Our culture prohibits some things: Qualitative inquiry into how sociocultural context influences the scale up of community-based injectable contraceptives in Nigeria

2019 
Objectives: To explore how sociocultural factors may support or impede the adoption of community-based distribution of injectable contraceptives in Nigeria. Design: A qualitative study based on a grounded theory approach was conducted through in-depth interviews and focus group discussions. Setting: Most participants lived in Gombe State, North East Nigeria. Other participants were from Ibadan (South West) and Abuja (Federal capital territory). Participants: Through seven key informant interviews, 15 in-depth interviews and 10 focus group discussions, 102 participants were involved in the study. Methods: This study, conducted in 2016 was part of a larger study on scale up of community-based distribution of injectable contraceptives. Qualitative data were collected from traditional and religious leaders, health workers and community members. The data were audio recorded, transcribed and analysed using a thematic framework method. Results: Sociocultural challenges to scale up included patriarchy and men fear of losing control over their spouses, traditional and religious beliefs about fertility, and myths about contraceptives and family planning.
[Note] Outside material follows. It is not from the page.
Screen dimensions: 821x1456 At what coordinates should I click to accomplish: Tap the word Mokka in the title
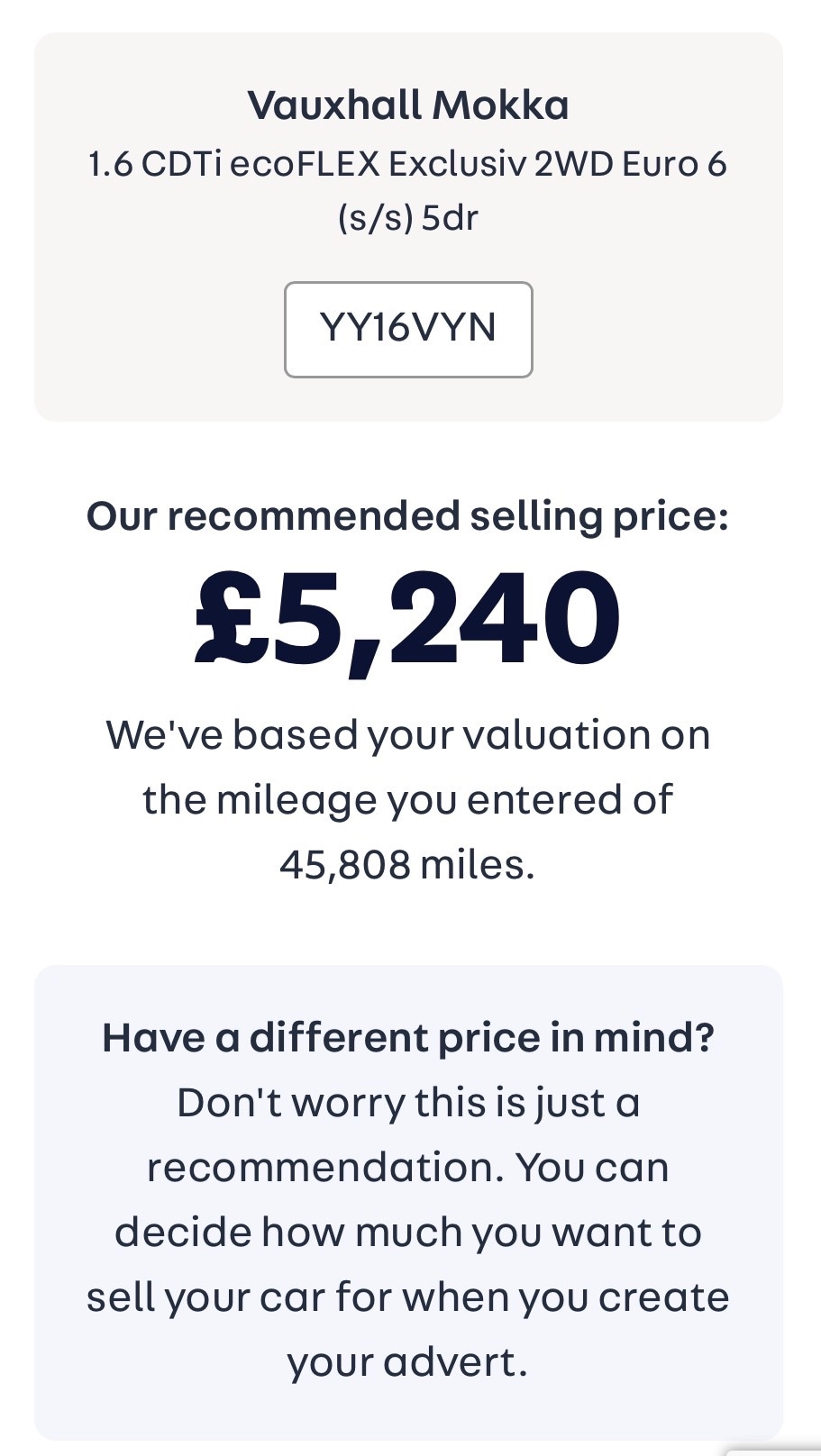(501, 105)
As a result of deep-rooted beliefs that children are divine blessings and that procreation should not be regulated, participants described a subtle resistance to uptake of injectable contraceptives. Since Gombe is largely a patriarchal society, male involvement emerged as important to the success of meaningful innovation uptake. Community leaders largely described their participation in the scale up process as active, although they also identified scope for further involvement and recognition. Conclusion: Scale up is more than setting up health sector implementing structures, training health workers and getting innovation supplies, but also requires preparedness which includes paying attention to complex contextual issues. This requires the health system and those who work in it, to move beyond a narrow health comfort zone by actively engaging with, and learning from, those who are leading, caring for and living in, the community.